We won't be fooled out of our referendum

London Telegraph
Monday June 25, 2007

This is worse than we expected. We had assumed that, in order to sustain their line that their new treaty was different from the constitution, British ministers would have to rewrite some parts of the draft.

In fact, the two texts are virtually identical. Titles have been altered, terminology tweaked, but there have been no substantive changes.

The EU will carry on agglomerating the attributes and trappings of statehood: a president, a foreign minister (now to be called the High Representative for Foreign Affairs), a legal system and, not least, the right to enter into relations with other states as a sovereign entity.

This is, to all intents and purposes, the same text that was rejected by 55 per cent of French voters and 62 per cent of Dutch voters two years ago - although you would not know this from listening to the BBC's gullible coverage. The changes are emendations, not amendments; decorative, not structural.

Indeed, in some regards, the new draft is worse than the old. When it was called a constitution, the paper had a certain legal finality: further alterations would have required a formal process of amendment.

Now, as we report today, the treaty contains a mechanism allowing the EU to extend its jurisdiction without having to summon new inter-governmental conferences. The Euro-ratchet, which has always existed de facto, will exist de jure, too.

But we are playing the Government's game, getting drawn into the technicalities.

The overall picture is, in fact, stark and simple. In 2004, the heads of government agreed a treaty which confirmed the powers that the EU had already annexed, and bestowed new ones on it. Many leaders promised their peoples referendums.

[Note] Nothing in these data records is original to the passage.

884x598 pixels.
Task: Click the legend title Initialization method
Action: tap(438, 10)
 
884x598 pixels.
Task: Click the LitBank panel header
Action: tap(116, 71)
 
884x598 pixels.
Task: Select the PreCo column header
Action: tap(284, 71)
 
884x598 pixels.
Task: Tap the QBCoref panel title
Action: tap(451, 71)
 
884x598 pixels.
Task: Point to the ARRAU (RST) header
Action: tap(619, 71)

When France and the Netherlands voted "No", Eurocrats realised that they needed to find a way to circumvent public opinion. So they changed the constitution's name, swapped around a couple of clauses, and now propose to ram it through without further referendums (except in Ireland and Denmark, whose constitutions automatically trigger a vote).

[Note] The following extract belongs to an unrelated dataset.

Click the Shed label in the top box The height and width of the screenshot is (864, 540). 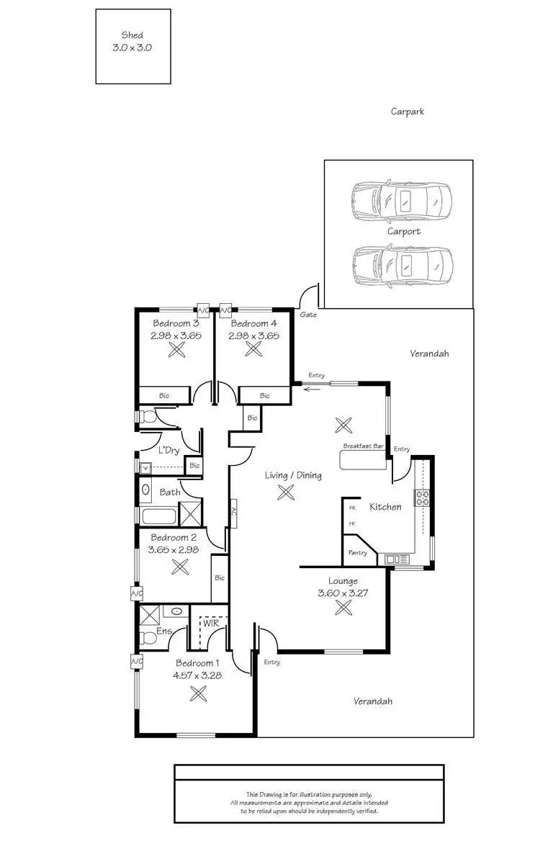coord(132,35)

To see how outrageous this is, ponder the following facts. First, in every single one of the 27 member states, by majorities of between 65 and 85 per cent, people want referendums.

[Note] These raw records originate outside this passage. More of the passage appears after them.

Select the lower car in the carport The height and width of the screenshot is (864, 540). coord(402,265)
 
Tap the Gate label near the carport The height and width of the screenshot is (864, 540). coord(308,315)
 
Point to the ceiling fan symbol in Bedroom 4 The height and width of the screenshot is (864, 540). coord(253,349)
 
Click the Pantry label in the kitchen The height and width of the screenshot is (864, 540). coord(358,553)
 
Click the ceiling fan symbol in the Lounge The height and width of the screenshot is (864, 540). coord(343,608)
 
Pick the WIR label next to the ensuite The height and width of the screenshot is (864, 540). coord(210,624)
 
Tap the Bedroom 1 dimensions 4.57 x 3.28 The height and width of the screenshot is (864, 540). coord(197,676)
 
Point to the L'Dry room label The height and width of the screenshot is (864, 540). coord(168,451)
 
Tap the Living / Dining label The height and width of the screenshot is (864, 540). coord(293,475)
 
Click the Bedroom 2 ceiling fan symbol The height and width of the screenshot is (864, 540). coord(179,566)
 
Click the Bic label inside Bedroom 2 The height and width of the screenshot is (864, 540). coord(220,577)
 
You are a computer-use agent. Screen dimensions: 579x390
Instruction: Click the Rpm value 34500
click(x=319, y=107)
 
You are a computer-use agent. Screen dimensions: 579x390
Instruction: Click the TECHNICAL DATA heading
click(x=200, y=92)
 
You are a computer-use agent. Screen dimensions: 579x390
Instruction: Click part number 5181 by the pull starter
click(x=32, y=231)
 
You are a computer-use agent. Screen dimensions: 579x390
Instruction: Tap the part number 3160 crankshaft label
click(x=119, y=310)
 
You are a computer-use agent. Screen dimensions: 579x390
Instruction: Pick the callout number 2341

Second, the French, Dutch and British governments were all elected on the basis that they would not bring back the constitution without a plebiscite.

Third, as Daniel Hannan and Douglas Carswell point out in our Think Local series today, 98.8 per cent of British MPs fought the last election on the basis of opposition to the constitution, or of a commitment to a referendum. That is the real outrage.

Don't be distracted by all the talk of double hatting, Ioannina compromises or justiciability. The plain fact is that we were promised a referendum. We want what we were promised.